Extracted records:
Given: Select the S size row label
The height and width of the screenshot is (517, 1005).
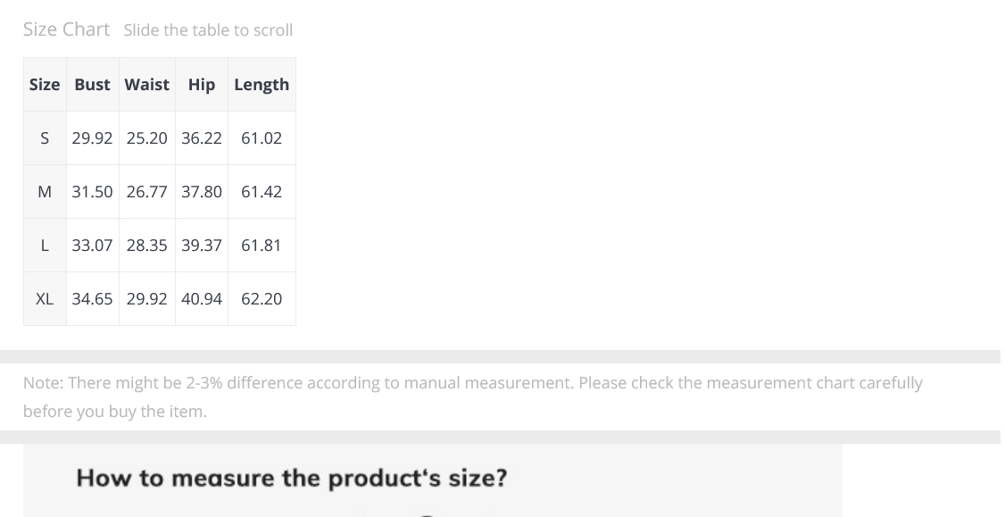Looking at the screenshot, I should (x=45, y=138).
--
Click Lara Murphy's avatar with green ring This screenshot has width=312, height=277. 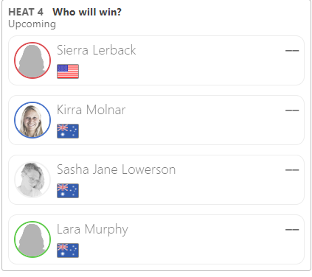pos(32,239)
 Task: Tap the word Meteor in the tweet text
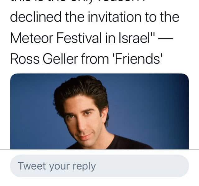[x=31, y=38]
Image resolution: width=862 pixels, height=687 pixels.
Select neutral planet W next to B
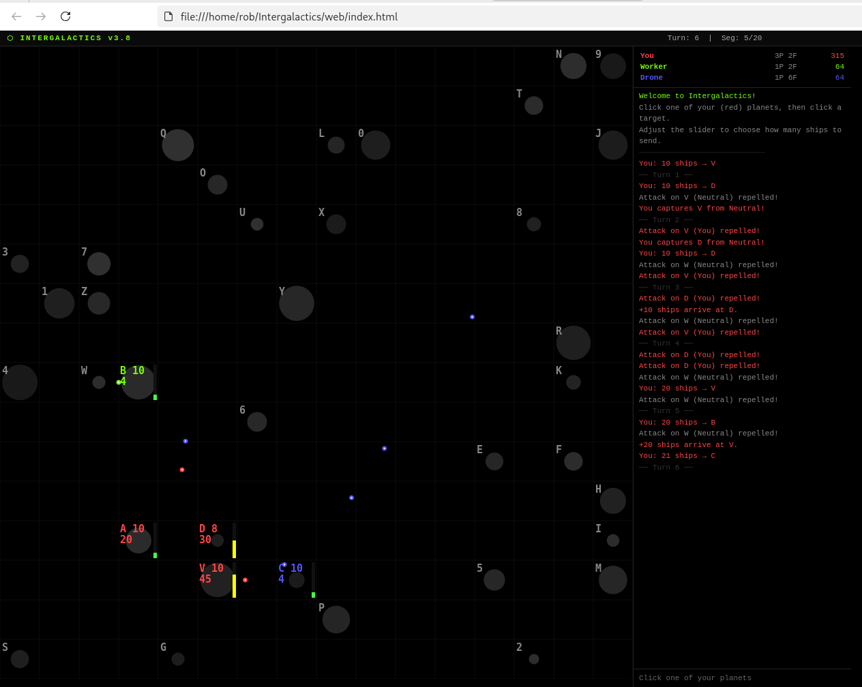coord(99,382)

What is required: Please rewrite the lines from the line with "Given: Select the S size row label" to the line with "Looking at the", changing "row label" to "row heading" and leaving everything else the same. Omit the pictures.

Exercise solution:
Given: Select the S size row heading
The height and width of the screenshot is (517, 1005).
Looking at the screenshot, I should (x=45, y=138).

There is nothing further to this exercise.